Il risparmiatore terrorizzato è in realtà affetto da una sindrome "maniacale-depressiva". Il lavoro viene incluso nel capitale per il tramite degli intermediari e dei fondi, il risparmiatore viene cullato nella sua fase "maniacale". Grazie all'effetto ricchezza per la rivalutazione delle attività, il consumatore si indebita sempre di più. Ciò avviene in un contesto in cui il lavoratore è sempre più "spaventato" dalla pressione della ristrutturazione e della globalizzazione. Greenspan lo sa bene: è lui che ha coniato l'espressione lavoratore "traumatizzato". Per questo oggi, quando la disoccupazione cade, i salari non aumentano. La famigerata curva di Phillips, su cui si è incancrenito il dibattito tra gli economisti monetaristi e keynesiani per 40 anni, è ora piatta. Peccato che la compressione dei salari faccia sì che la domanda abbia bisogno di una inflazione dei prezzi delle "attività" per sostenere i consumi privati. L'esplosione della bolla fa emergere la fase "depressiva" del risparmiatore. Si diffonde il timore del crollo del consumo perchè tutti hanno necessità di rientrare dal debito. Queste dinamiche si traducono in ulteriore pressione nei processi capitalistici di lavoro. Il recente aumento dei prezzi del petrolio, delle materie prime, dei beni agricoli, dell'oro, in parte sono trainati da dinamiche speculative e di assicurazione rispetto all'incertezza schizzata alle stelle, in parte hanno a che vedere con la ristrutturazione geografica e politica del capitalismo attuale, in parte sono legati alla svalutazione del dollaro. Le politiche monetarie, in primis quella della Bce, fanno sì che questi aumenti ricadano sui lavoratori, riconfermando la deflazione salariale. La promessa di recuperare il potere d'acquisto grazie alla riduzione dei prezzi o alla partecipazione alla rendita finanziaria non è altro che un miraggio.

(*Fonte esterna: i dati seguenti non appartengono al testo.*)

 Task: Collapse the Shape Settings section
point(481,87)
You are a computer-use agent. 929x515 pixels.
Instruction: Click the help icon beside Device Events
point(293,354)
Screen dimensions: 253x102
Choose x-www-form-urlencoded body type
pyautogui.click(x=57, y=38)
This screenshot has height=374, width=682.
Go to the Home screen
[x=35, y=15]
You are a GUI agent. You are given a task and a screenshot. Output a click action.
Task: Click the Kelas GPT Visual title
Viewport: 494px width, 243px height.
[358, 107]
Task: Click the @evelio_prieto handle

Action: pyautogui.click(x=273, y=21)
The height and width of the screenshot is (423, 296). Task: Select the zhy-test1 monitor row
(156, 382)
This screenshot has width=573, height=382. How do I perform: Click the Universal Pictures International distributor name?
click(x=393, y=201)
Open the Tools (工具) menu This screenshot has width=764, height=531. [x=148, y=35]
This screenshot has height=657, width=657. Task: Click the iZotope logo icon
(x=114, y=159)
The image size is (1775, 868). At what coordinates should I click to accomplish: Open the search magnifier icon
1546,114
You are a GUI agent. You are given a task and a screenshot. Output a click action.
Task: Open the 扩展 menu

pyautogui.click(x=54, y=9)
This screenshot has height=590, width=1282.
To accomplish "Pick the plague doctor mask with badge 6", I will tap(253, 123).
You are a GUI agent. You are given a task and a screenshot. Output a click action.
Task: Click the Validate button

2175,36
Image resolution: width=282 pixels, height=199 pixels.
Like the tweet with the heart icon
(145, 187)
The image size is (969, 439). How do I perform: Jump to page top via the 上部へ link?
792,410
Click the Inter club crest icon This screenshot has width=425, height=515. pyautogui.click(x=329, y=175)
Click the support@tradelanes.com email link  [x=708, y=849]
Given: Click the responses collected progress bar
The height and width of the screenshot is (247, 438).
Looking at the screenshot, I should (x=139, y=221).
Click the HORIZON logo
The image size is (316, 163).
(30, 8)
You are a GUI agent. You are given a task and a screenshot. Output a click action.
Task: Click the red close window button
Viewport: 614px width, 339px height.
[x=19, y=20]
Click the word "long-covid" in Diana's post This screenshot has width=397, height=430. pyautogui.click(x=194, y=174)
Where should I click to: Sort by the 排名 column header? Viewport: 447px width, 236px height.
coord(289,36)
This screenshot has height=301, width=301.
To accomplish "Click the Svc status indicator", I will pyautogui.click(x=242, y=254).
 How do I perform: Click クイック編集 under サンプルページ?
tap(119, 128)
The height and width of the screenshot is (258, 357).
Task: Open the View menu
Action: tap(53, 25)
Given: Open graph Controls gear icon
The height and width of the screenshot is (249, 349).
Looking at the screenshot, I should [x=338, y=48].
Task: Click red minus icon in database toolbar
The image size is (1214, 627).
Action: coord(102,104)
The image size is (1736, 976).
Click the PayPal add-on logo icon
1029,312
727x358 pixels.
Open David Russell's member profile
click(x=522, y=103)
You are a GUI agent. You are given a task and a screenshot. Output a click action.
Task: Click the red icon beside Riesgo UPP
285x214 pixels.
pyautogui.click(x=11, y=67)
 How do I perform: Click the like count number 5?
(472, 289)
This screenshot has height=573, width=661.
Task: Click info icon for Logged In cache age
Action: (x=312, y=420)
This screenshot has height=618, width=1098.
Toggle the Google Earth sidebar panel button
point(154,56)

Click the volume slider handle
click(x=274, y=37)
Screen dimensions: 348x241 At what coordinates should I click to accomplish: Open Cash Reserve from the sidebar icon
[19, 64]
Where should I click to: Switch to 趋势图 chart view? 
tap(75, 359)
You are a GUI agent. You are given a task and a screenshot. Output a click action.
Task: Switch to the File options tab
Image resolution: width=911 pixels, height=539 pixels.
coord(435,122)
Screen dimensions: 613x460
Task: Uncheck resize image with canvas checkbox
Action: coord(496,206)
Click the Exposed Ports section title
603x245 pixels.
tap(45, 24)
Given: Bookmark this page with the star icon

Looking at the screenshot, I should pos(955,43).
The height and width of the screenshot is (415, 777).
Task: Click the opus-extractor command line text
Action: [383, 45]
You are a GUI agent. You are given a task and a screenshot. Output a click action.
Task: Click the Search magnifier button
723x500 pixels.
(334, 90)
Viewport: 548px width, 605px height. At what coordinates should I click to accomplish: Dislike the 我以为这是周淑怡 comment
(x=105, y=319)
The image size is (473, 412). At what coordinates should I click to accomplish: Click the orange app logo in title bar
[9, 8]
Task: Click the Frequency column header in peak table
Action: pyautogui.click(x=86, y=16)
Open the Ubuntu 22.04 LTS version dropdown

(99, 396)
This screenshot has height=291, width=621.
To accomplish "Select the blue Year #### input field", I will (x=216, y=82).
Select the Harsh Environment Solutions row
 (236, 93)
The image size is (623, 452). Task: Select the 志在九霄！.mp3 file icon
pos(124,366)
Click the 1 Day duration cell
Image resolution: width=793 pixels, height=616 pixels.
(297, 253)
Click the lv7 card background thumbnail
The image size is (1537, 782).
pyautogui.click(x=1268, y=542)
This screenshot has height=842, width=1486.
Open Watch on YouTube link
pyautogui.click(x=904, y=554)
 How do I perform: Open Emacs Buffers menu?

Consumatore indebitato, risparmiatore "maniacale-depressivo". E il lavoratore?
La sussunzione reale del lavoro alla finanza e al debito non è separata dall'approfondimento dello sfruttamento nella produzione. La centralizzazione finanziaria e del comando, il primato nella filiera produttiva, si accompagna a dimensioni tecniche di impresa che crescono meno di un tempo (di qui anche il recente risorgere delle "medie" imprese), e ad un lavoro che non viene omogeneizzato dalla sua concentrazione giuridica e tecnica nello stesso luogo, e/o nella stessa "fabbrica", e/o nello stesso contratto. La soggezione delle "famiglie" ai mercati finanziari e al debito per il consumo costringe a tempi di lavoro più lunghi e intensi, e muta la natura del lavoro: che da attività svolta secondo un piano e sotto controllo diretto diviene, quale che sia la natura giuridica del rapporto, compito da svolgere con "flessibilità" in una finta autonomia. Tutto ciò è accelerato dai criteri di gestione legati alle nuove strutture proprietarie e di controllo. Sono i gestori dei fondi pensione, che raccolgono i risparmi vitali dei lavoratori, a pretendere rendimenti elevati sul capitale proprio, a volere scelte penalizzanti sull'occupazione e sulle condizioni di lavoro di altri lavoratori, a spingere sul pedale delle esternalizzazioni. Il "capitalismo patrimoniale" vede un primato dei piccoli azionisti, ma in forma alienata, per cui a decidere sono coloro che hanno il potere di gestire quel risparmio, e pretendono nel breve termine alti tassi di rendimento sul capitale proprio.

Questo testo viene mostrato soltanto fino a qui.